What needs to be done:
Using the records below, quote only the span that opens with the line containing "This screenshot has height=372, width=728." and closes with the line containing "Task: Click the PORTS tab in panel", exactly and inclusively.
Data in this exercise START
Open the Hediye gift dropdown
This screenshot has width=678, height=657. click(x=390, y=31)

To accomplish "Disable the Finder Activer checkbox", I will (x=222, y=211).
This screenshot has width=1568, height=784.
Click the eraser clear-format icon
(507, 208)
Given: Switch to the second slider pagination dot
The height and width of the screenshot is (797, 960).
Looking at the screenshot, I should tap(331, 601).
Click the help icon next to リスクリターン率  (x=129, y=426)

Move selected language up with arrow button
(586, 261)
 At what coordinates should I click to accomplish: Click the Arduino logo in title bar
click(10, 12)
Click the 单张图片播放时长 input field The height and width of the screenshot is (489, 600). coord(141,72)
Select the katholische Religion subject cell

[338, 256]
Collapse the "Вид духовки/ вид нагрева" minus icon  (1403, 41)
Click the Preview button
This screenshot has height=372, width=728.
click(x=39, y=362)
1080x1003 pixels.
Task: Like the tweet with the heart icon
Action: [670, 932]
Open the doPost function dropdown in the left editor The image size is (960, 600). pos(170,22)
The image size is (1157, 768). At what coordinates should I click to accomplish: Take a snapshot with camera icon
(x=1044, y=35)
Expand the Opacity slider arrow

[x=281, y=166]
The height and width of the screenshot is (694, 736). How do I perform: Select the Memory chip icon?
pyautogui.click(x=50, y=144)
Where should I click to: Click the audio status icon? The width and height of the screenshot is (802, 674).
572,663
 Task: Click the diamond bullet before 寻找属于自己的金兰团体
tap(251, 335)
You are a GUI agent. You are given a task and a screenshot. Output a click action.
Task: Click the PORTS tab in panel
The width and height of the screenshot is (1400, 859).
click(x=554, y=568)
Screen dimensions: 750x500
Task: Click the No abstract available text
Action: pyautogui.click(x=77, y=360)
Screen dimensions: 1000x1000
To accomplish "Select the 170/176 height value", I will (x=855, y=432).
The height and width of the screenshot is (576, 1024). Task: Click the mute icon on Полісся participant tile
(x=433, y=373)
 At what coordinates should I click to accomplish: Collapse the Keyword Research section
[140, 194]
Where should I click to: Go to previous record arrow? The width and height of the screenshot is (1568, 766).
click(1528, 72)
Data in this exercise END
Output of the task:
This screenshot has height=372, width=728.
click(x=39, y=362)
1080x1003 pixels.
Task: Like the tweet with the heart icon
Action: [670, 932]
Open the doPost function dropdown in the left editor The image size is (960, 600). pos(170,22)
The image size is (1157, 768). At what coordinates should I click to accomplish: Take a snapshot with camera icon
(x=1044, y=35)
Expand the Opacity slider arrow

[x=281, y=166]
The height and width of the screenshot is (694, 736). How do I perform: Select the Memory chip icon?
pyautogui.click(x=50, y=144)
Where should I click to: Click the audio status icon? The width and height of the screenshot is (802, 674).
572,663
 Task: Click the diamond bullet before 寻找属于自己的金兰团体
tap(251, 335)
You are a GUI agent. You are given a task and a screenshot. Output a click action.
Task: Click the PORTS tab in panel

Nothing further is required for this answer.